The Cayman Islands Monetary Authority (Administrative Fines) (Amendment) Regulations became law in the last week of June. The Regulations give the Islands' financial services regulator, CIMA, the power to impose a wide range of effective, proportionate and dissuasive sanctions for breaches of a financial services laws, as well as for rules made by CIMA. The Regulations form part of the Islands' continuing commitment to ensure effective enforcement of its financial services framework, and represent a considerable expansion of CIMA's toolkit.
As a result of the Regulations, CIMA now has authority to issue breach notices for a multiplicity of laws and rules, and a much broader authority to impose discretionary fines than previously.
The Regulations provide a clear guide to those working in the financial services industry, by identifying the obligations to be fulfilled, the conduct that is sanctionable, and the person to whom a sanction applies in the event of breach.

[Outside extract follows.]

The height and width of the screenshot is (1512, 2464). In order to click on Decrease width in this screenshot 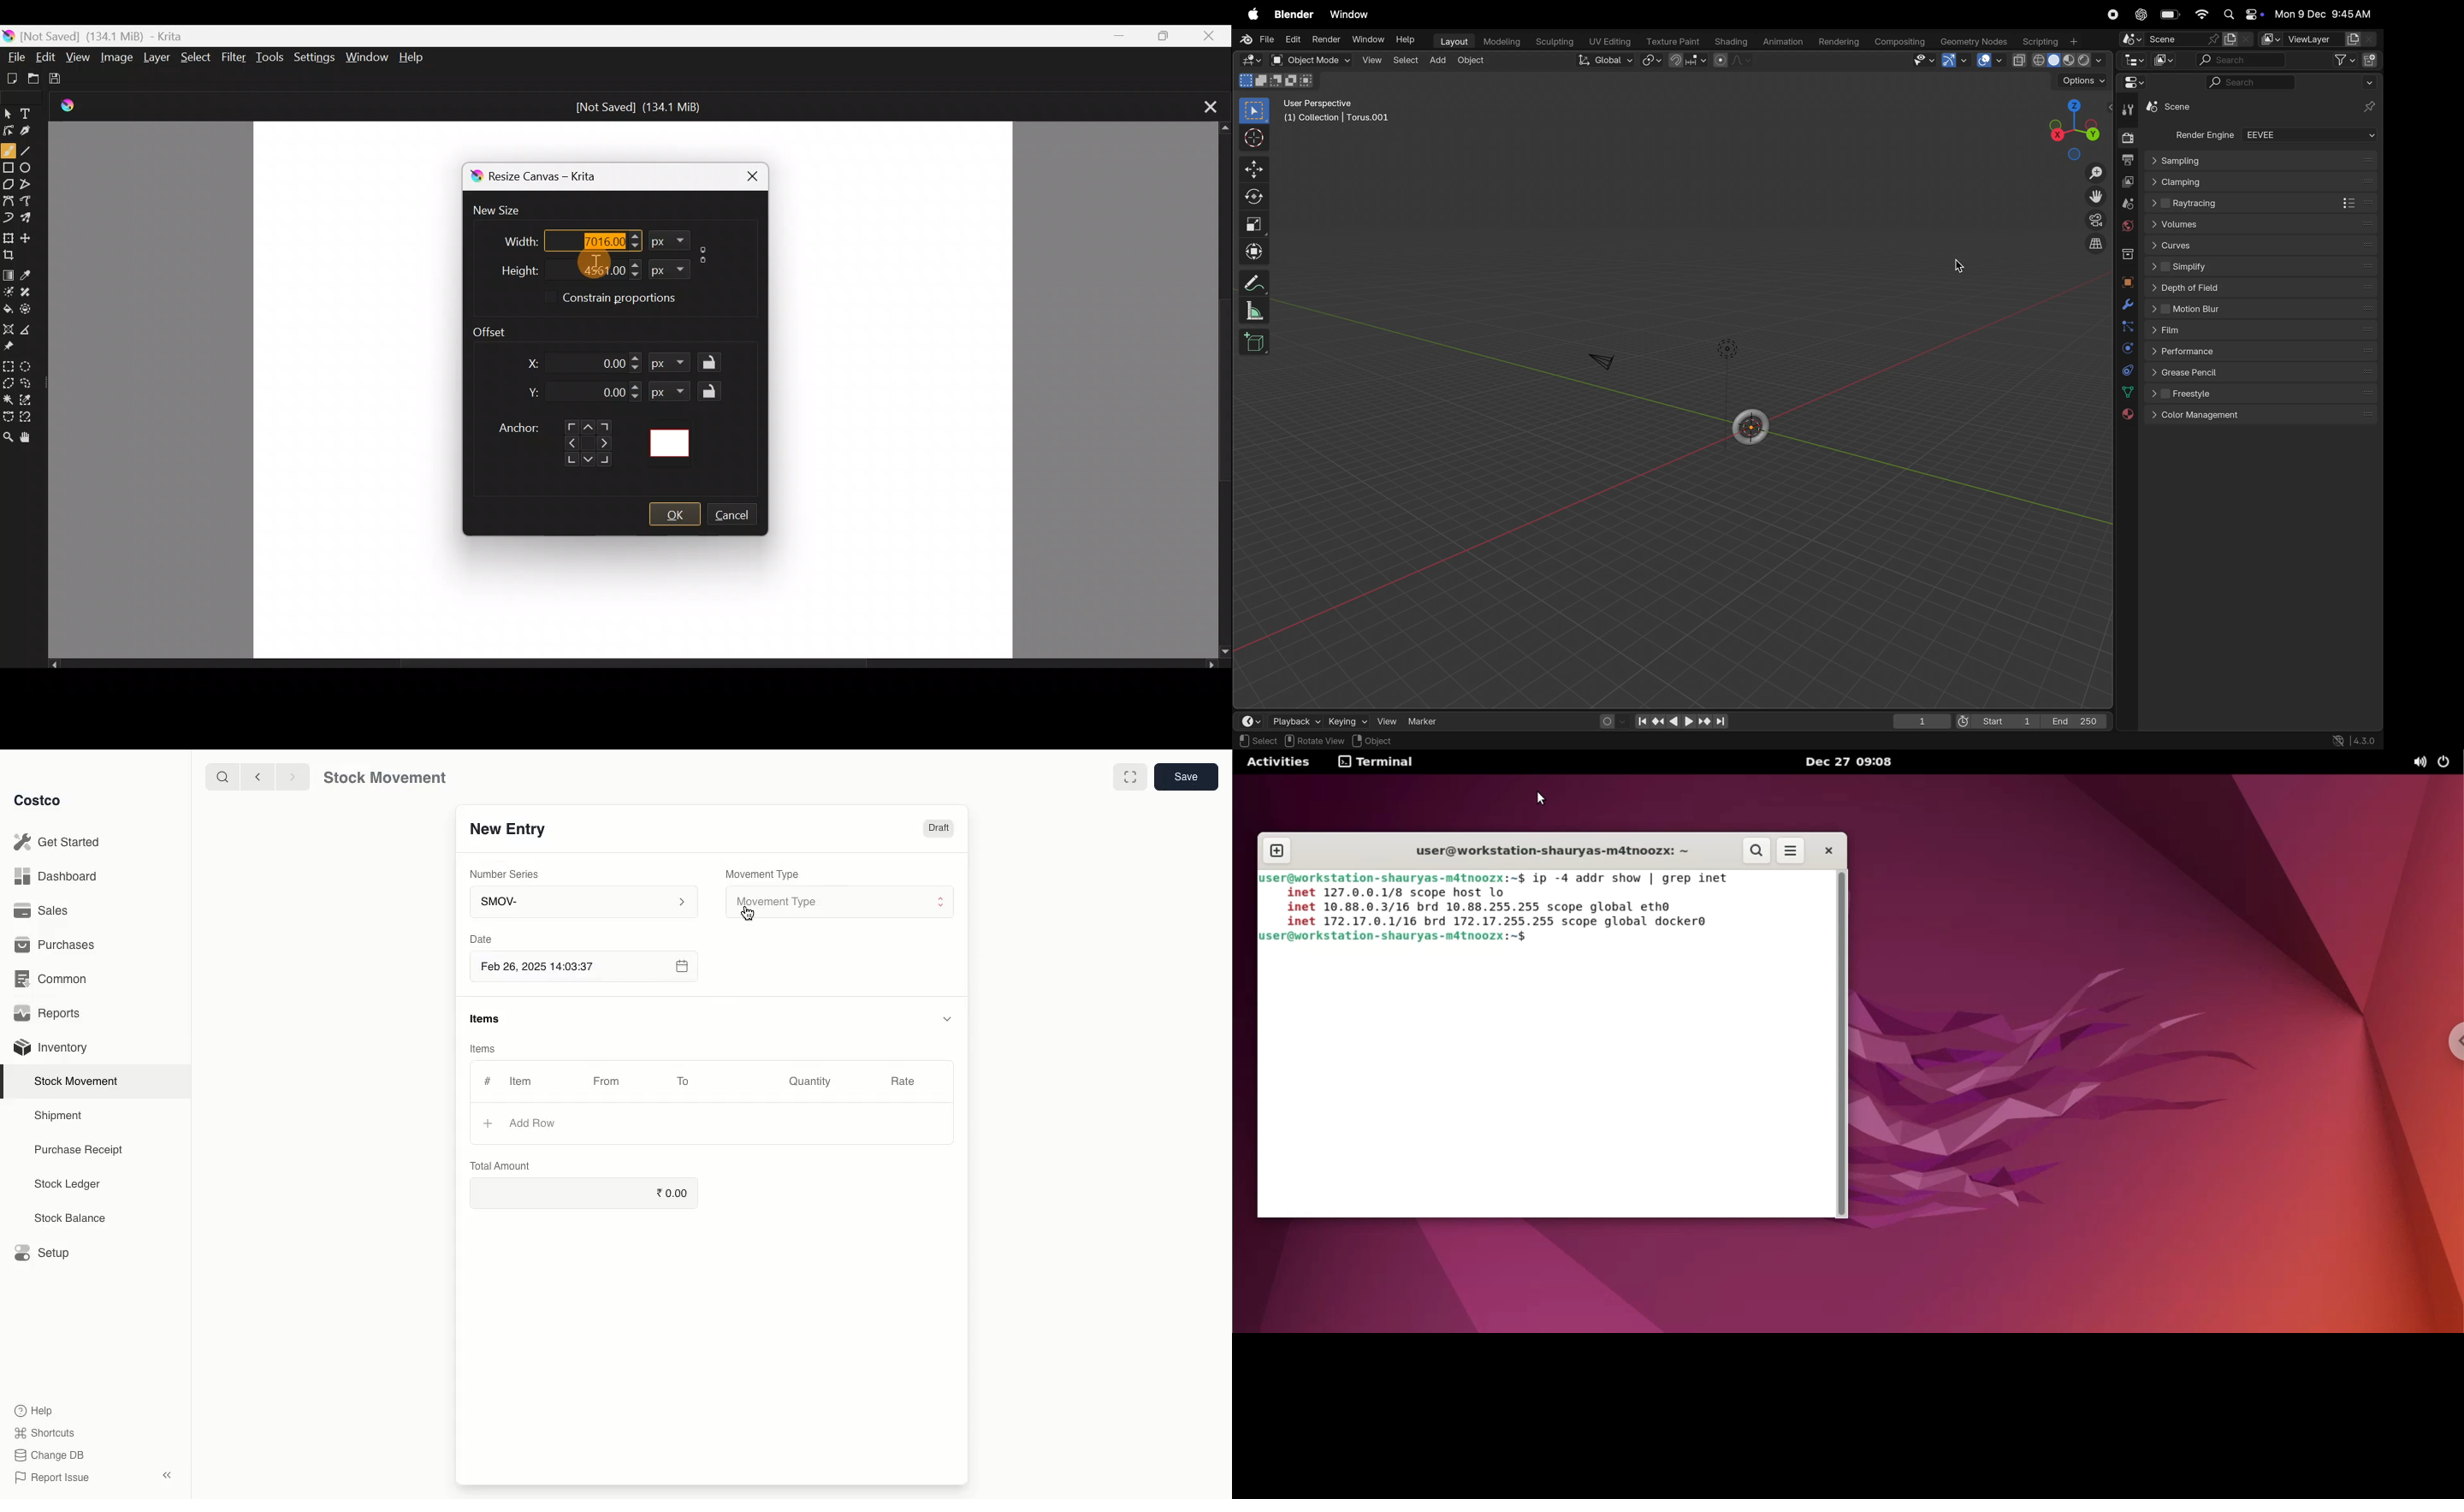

In addition, each breach is categorised according to its severity: minor, serious or very serious, with any resulting fine calculated according to these categories.
As is the case in many common law jurisdictions, the administrative sanctions are in addition to any other sanction that the law already provides, such as civil or criminal penalties.
In addition, CIMA acquired further powers in early July when the legislature aligned the fitness and propriety provisions of the Companies Law with other regulatory laws. As a result of these amendments, CIMA will now be able to take action on the basis that a director is not fit and proper or the management and direction of a company is not being conducted in a fit and proper manner. Previously, its powers were more limited.
Six laws to strengthen Cayman’s financial services regulatory framework...came into effect on Tuesday, 7 July. The Companies Management (Amendment) Law, 2020... aligns the fitness and propriety provisions under section 18 of the Companies Law with other regulatory laws; and empowers the Cayman Islands Monetary Authority (CIMA) to impose administrative fines.